Palavras-chave: Instituição escolar, Representação social, exclusão social.


ABSTRACT

Teachers, parents and students’ social representations of the fundamental and medium teaching in the school institution were studied in two districts of the state of São Paulo, Brazil. Data collection was accomplished through semi-structured interviews with 84 teachers and 40 parents, and 34 focus-group sessions with adolescents from 11 to 18 years old. Data were analysed by using the softwares ALCESTE 4.5, for lexical analysis, EVOC, for the analysis of free evocations, and SIMI, for similitude analysis. Results showed different conceptions on the part of each studied group, as a function of the potentialities attributed to the school institution. For teachers, school was seen as a “pedagogic locus”; parents saw the teaching institution as the “only future possibility” for children of popular classes; and students represented the school as the possibility of “freedom through knowledge”. It is then concluded that the processes of social representations construction in the different groups have as their results sharply different images about the school institution, which correspond to the daily practices of those subjects and so legitimate their respective actions of approval or rejection of that institution.

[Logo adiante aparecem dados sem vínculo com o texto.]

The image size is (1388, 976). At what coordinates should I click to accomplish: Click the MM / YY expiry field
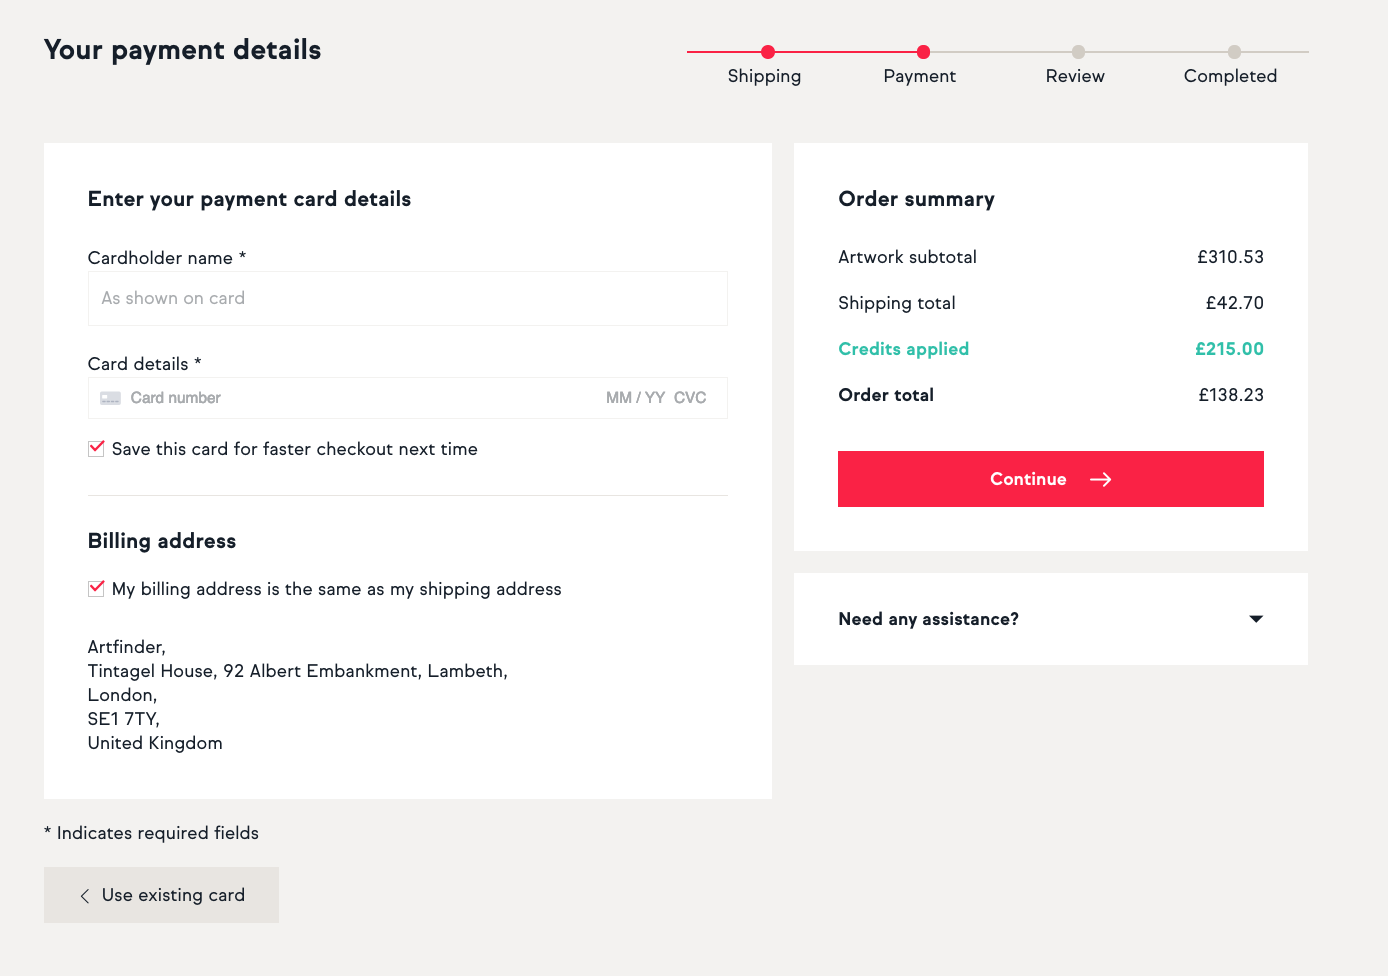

Keywords: School institution, Social representations, Social exclusion.


 

 

Introdução

Para a compreensão de uma dada realidade é necessário identificar as formas como a população que vive determinadas conjunturas reconhece, explica e elabora essa situação. O produto desse processo de retradução da realidade são as representações sociais, que, por sua vez, refletem determinada visão de mundo. São elas também que expressam a forma como crianças e adolescentes são vistos e “construídos” como sujeitos sociais e objeto de cuidados. Isso vai determinar as formas como a sociedade e também a ciência interagem com esses indivíduos e com as problemáticas que os envolvem.

Neste aspecto, cabe considerar que o estudo das representações sociais sobre as relações estabelecidas no processo educacional tem como pressuposto, por um lado, a consideração do processo educativo como participante do processo de desenvolvimento do ser humano, e, por outro, que práticas e representações estão estreitamente associadas numa relação dialética de determinação, podendo-se fazer inferências sobre as práticas educativas a partir do mapeamento das representações, bem como reconhecer os intercâmbios estabelecidos entre trabalho e escolarização. A compreensão desse processo assenta-se, por sua vez, em práticas determinadas por valores interiorizados por pais e educadores e transmitidas às crianças e jovens.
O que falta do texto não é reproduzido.